Football Remains Vital To TV Success
Football drives a lot of that. A Thursday Night Football game on Amazon Prime will generate between 2.3 billion and 2.9 billion live streaming minutes, Fuhrer said. He compared that to Netflix’s most watched series in September, The Perfect Couple, with about 500 million streaming minutes.
“Football is really impactful and really different,” Fuhrer said. But what he called “The Netflix Effect” is expanding. By that, he was referring to the vast new audience Netflix generated when it licensed NBCUniversal’s decade-old cable hit Suits. Now other media companies are figuring out how to promote shows across all their distribution platforms.
“Cross-platform promotion to reach non-viewers can work in both directions, linear to streaming and streaming to linear,” Fuhrer said. “The Netflix Effect isn’t limited to Netflix anymore. The ability to promote streaming content to linear audiences, that’s a valuable commodity and I think is under-appreciated.”
While there’s hope here for a way out of the morass facing traditional studios, there’s still plenty of griping, as suggested by Needham & Co. Senior Analyst Laura Martin, based on a dinner she had with a group of senior Hollywood executives.
Among the gripes, she wrote: “Streaming is a lousy business, compared with the linear TV bundle. Not only does it typically have only one (revenue) stream instead of two, but streaming’s ad loads are well below linear TV, and its total (advertising revenues) are relatively small (typically around 10% of linear TV). Also, churn is MUCH higher for streaming than linear TV, where 2-3 year agreements were the norm. The transition from linear to streaming has been a material downdraft for economics for the traditional media companies, with no end in sight, they all agreed.”

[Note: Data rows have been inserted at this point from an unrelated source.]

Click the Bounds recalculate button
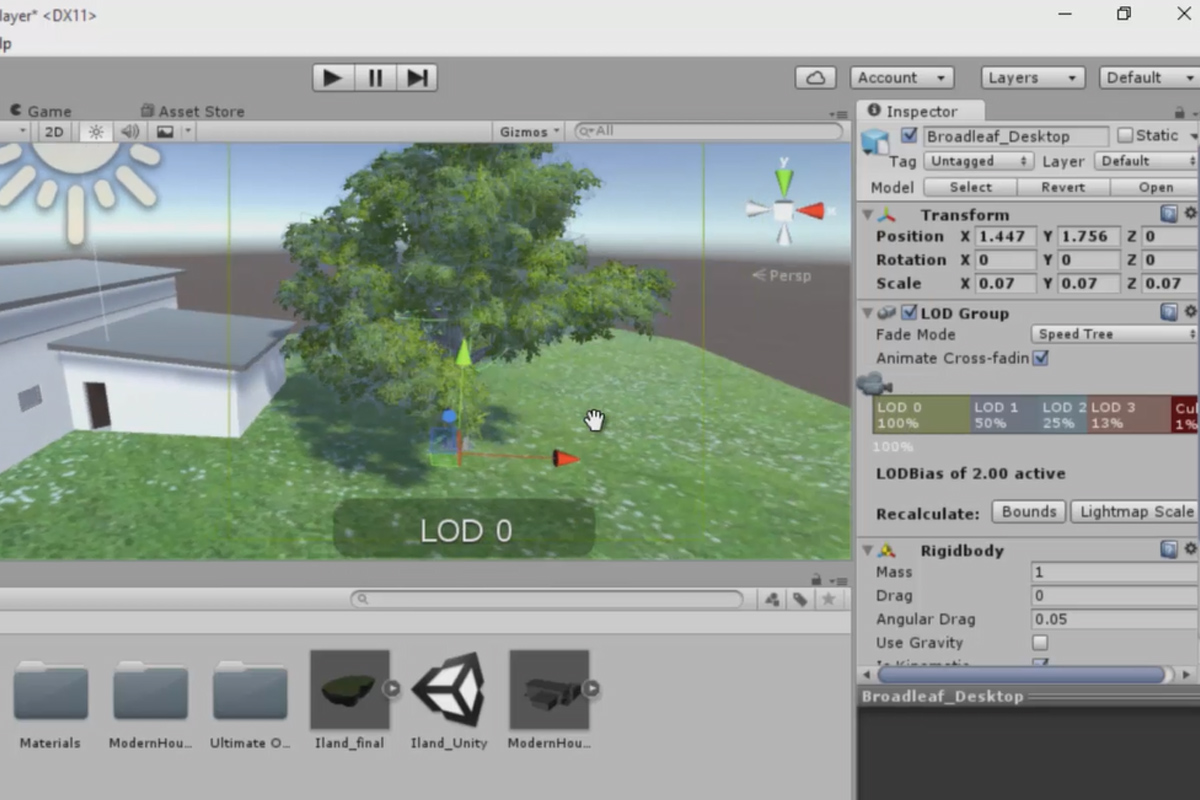Viewport: 1200px width, 800px height. coord(1028,511)
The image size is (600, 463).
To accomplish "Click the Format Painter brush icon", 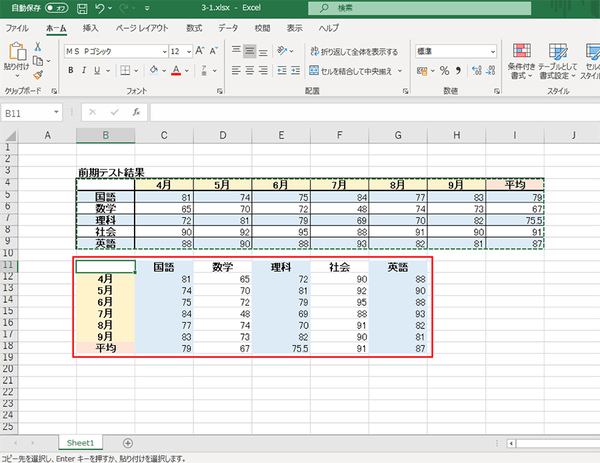I will click(37, 73).
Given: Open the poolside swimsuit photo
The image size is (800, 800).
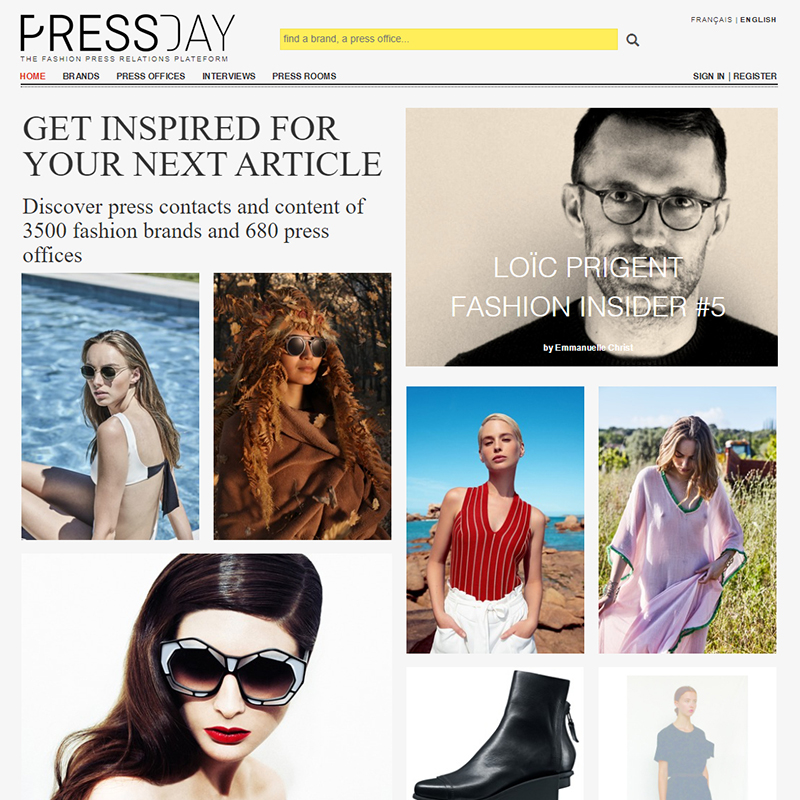Looking at the screenshot, I should pos(110,406).
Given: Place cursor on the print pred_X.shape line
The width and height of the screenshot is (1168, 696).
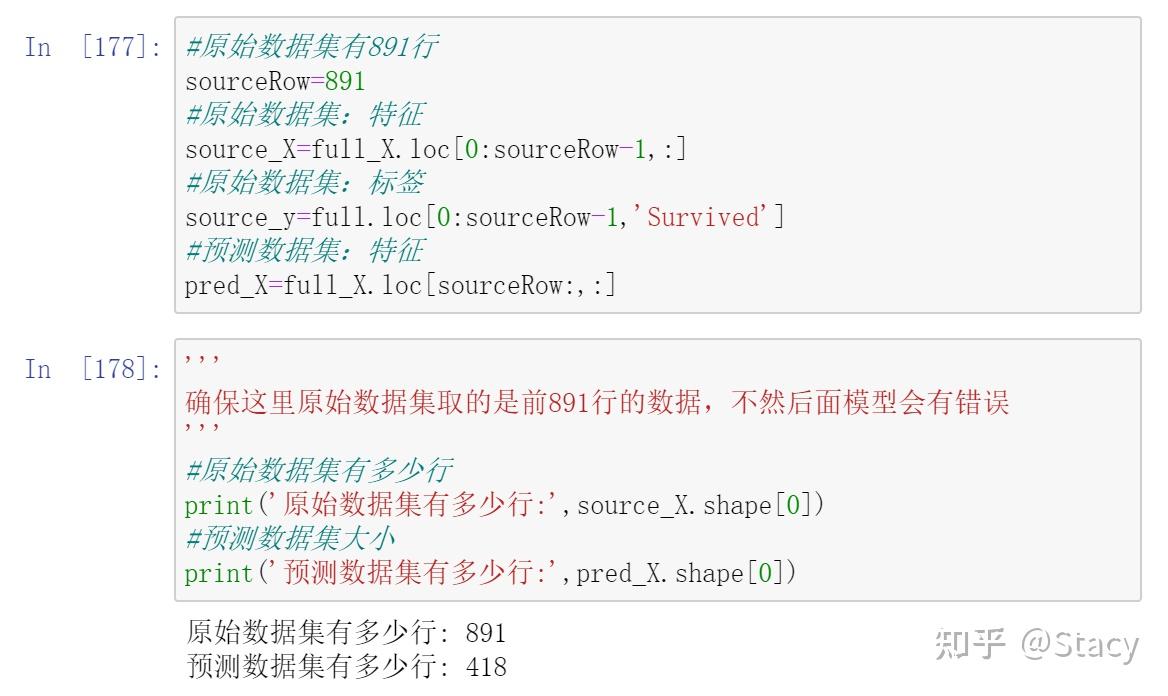Looking at the screenshot, I should click(490, 573).
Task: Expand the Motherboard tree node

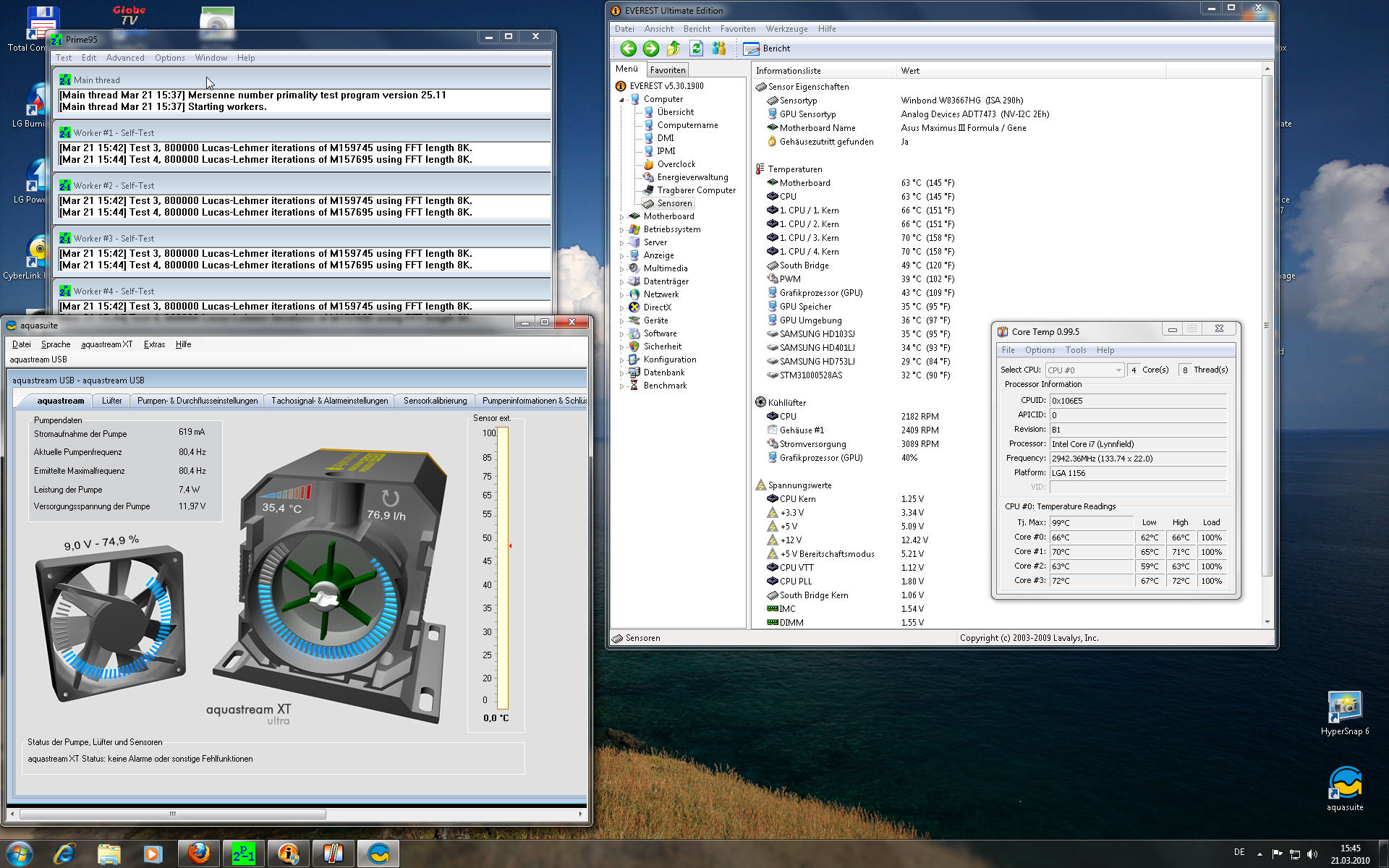Action: (x=621, y=216)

Netflix Still Makes Missteps Too
Not everything Netflix touches turns to gold, of course. The company’s new film chief, Dan Lin, is the latest to propose making fewer but better films, in contrast to predecessor Scott Stuber’s “stuff-the-pipeline” approach, epitomized by a post-pandemic plan to produce an eye-popping 70 films per year.
That led to plenty of criticism about underdeveloped or copycat projects, perhaps inevitable with such an ambitious slate.
Lin also is hoping to be more targeted in how Netflix spends its money, throwing fewer wads of upfront cash at big names while perhaps, perhaps, shifting away from its standard approach, and giving at least some talent a chance to share in the back-end profits of successful projects.
Netflix is also reducing at least some ambitions on the game side, where it recently shut down a development studio focused on a AAA title. Netflix is hardly the only media company having game-industry headaches, with layoffs the past year affecting pretty much every major publisher. But it’s another area where the largess of the pandemic era and recovery has been significantly pulled back, and new priorities set.
All of which suggests that even the victor in the Streaming Wars may still have some work to do to get ready for the next era of media in Hollywood.